I predicati di quelli esistenti prima del 28 ottobre 1922 valgono come
parte del nome.
L'Ordine mauriziano è conservato come ente ospedaliero e funziona
nei modi stabiliti dalla legge.
La legge regola la soppressione della Consulta araldica.
XV
Con l'entrata in vigore della Costituzione si ha per convertito
in legge il decreto legislativo luogotenenziale 25 giugno 1944, n. 151,
sull'ordinamento provvisorio dello Stato.
XVI
Entro un anno dall'entrata in vigore della Costituzione si
procede alla revisione e al coordinamento con essa delle precedenti leggi
costituzionali che non siano finora esplicitamente o implicitamente abrogate.
XVII
L'Assemblea Costituente sarà convocata dal suo Presidente
per deliberare, entro il 31 gennaio 1948, sulla legge per la elezione
del Senato della Repubblica, sugli statuti regionali speciali e sulle
leggi per la stampa.
Fino al giorno delle elezioni delle nuove Camere, l'Assemblea Costituente
può essere convocata, quando vi sia necessità di deliberare
nelle materie attribuite alla sua competenza dagli artt. 2, comma primo
e secondo, e 3, comma primo e secondo, del decreto legislativo 16 marzo
1946, n. 98.
In tale periodo le Commissioni permanenti restano in funzione.
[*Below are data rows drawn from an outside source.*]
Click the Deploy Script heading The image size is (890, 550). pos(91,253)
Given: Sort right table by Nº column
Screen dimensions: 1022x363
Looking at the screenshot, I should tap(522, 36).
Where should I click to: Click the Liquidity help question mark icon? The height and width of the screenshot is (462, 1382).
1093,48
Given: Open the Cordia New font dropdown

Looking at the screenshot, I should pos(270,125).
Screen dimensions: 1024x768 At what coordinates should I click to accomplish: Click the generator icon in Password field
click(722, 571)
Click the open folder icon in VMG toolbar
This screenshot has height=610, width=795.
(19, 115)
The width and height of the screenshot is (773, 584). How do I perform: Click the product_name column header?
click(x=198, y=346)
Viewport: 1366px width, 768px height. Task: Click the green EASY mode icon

Quelle
legislative rinviano al Governo i disegni di legge, ad esse trasmessi,
con eventuali osservazioni e proposte di emendamenti.
I deputati possono presentare al governo interrogativi con richiesta di
risposta scritta.
L'Assemblea Costituente, agli effetti di cui al secondo comma del presente
articolo, è convocata dal suo Presidente su richiesta motivata
del Governo o di almeno duecento deputati.
XVIII
La presente Costituzione è promulgata dal Capo provvisorio
dello Stato entro cinque giorni dalla sua approvazione da parte dell'Assemblea
Costituente, ed entra in vigore il 1° gennaio 1948.
Il testo della Costituzione è depositato nella sala comunale di
ciascun Comune della Repubblica per rimanervi esposto, durante tutto l'anno
1948, affinché ogni cittadino possa prenderne cognizione.
La Costituzione, munita del sigillo dello Stato, sarà inserita
nella Raccolta ufficiale delle leggi e dei decreti della Repubblica.
La Costituzione dovrà essere fedelmente osservata come Legge fondamentale
della Repubblica da tutti i cittadini e dagli organi dello Stato.